No money for Vestas, but Mandelson bails out Airbus

I'm speechless: Mandelson, Prince of Darkness and proud wearer of custard, has just offered Airbus £340 million to keep producing planes. Meanwhile Vestas has closed and 400 hundred green jobs have been lost. Is anyone else getting angry?

I'm finding it quite hard to write anything intelligent or rational about this. I don't want to see 1,200 people who work for Airbus out of work. But I also know that there are hundreds of people on the Isle of Wight who are unemployed because this Government refused to support the only windfarm manufacturer in the UK - and that one of those companies tackles climate change, while the other makes it worse.

Tackling climate change means making tough decisions. Given a choice, this Government and the vested interests it represents will make the wrong decision every time. Mandelson, and everything he represents, has no place in the world we want to build. We need to kick him, and his crony mates, as far from power as we can (and an extra punt for good measure).

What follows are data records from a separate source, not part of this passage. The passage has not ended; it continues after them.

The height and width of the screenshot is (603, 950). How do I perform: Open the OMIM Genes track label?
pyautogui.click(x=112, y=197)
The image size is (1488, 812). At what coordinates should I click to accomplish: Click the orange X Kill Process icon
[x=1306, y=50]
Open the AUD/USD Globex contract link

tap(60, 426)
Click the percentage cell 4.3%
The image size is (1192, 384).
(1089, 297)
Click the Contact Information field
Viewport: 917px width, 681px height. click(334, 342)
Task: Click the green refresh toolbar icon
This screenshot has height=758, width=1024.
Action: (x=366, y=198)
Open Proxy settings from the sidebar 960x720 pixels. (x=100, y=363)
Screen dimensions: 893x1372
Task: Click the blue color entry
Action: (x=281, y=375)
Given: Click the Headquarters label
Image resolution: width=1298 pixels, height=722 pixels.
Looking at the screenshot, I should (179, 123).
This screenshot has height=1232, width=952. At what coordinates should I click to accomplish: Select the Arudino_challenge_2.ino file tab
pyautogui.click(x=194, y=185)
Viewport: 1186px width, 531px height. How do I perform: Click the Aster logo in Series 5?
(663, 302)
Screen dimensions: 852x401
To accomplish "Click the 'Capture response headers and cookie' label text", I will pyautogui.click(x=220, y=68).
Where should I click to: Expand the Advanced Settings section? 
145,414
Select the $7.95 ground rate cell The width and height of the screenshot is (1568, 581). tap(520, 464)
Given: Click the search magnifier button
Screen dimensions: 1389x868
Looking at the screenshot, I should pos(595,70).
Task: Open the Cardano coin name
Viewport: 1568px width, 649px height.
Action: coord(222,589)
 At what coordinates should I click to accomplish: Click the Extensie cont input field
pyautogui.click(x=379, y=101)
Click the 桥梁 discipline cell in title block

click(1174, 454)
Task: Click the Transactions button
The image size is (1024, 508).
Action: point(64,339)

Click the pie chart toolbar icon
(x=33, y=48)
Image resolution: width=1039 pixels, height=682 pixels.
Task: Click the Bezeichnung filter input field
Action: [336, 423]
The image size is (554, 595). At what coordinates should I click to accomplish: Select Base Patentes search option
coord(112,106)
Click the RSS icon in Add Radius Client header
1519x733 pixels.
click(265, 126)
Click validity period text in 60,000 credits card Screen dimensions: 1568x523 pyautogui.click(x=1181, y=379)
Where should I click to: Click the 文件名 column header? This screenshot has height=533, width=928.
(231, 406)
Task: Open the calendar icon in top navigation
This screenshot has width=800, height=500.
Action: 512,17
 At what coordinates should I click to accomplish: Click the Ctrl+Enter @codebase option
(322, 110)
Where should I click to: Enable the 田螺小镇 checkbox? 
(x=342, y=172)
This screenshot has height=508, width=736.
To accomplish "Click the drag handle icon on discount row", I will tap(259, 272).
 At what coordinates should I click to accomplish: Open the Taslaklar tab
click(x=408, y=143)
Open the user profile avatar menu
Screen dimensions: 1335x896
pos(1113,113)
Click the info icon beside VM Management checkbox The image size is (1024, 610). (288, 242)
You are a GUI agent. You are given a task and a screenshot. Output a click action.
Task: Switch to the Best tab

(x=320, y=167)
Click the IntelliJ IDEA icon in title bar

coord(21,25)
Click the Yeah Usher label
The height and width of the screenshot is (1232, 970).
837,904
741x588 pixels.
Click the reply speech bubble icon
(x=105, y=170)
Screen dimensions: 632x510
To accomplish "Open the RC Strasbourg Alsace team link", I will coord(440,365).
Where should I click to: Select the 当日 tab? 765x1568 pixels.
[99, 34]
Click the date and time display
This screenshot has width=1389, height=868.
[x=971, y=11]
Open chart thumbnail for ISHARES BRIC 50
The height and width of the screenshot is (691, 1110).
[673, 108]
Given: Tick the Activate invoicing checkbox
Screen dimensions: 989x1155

While single-issue campaigning is fantastic at exposing a problem, it can't give the systemic critique we so desperately need right now. As hard as we try, Plane Stupid can't do much about the banking sector, labour rights or the theft of resources from the developing world. That's why we need broader campaigns which can show how capitalism and the systems which support make our lives a misery - and help us take action against it.

Conveniently there's loads you can do over the next fortnight if you're as worked up as I am. There's the Climate Camp Cymru this weekend, and the Earth First! Summer Gathering next week, both of which offer workshops, skill-sharing and camp fire chats about how we get out of this mess. Then the Camp for Climate Action kicks off, swooping on a secret location somewhere in the M25 for a very long weekend of naughtiness. Get busy!

High speed rail to wipe out domestic flights


Lord Adonis has unveiled a plan which has O'Leary and others apoplectic: he wants to wipe out the market for domestic flights in the UK by expanding the high speed rail network. While the Government has often hinted that High Speed 2 (the link between London, Heathrow and the north) would steal some market share, they're only now admitting that fast trains = no planes - domestically, if not internationally.

Across Europe, intercity flights have been decimated by the growth in high speed rail. In December 2007 the Spanish Government opened new lines connecting Madrid to Valladolid and to Málaga. Aberlado Carrillo, the director general of the state rail operator Renfe's high-speed service, described the success of these two lines as "unprecedented and well ahead of what we expected. Traffic has doubled on the Málaga line, and grown by 75% on the Valladolid line."

But don't hold your breath too tightly. Adonis and others were keen to explain that we'd still have to expand all the airports, to cater for predicted growth in demand (which is generated by the expansion, but don't let that spoil anything). I do wish the Government would wake up to the fact that expansion isn't happening and, while we're at it, stop pretending it's ok for the Environment Secretary to support regional airport expansion.

Michael O'Leary, the industry's rent-a-clown, was wheeled out to perform tricks. He's unhappy because he won't make any money if we're not all sitting on his horrid little planes. He doesn't believe in climate change, so finds the Transport Secretary justifying modal shift on eco-grounds a tad irritating. Sorry Michael, now you know how we feel everytime your smug face pops up on the telly crying about Greedy Gordon's Tax on Fun or whatever it is you complain about. No more Ryanair or Flybe is a good thing.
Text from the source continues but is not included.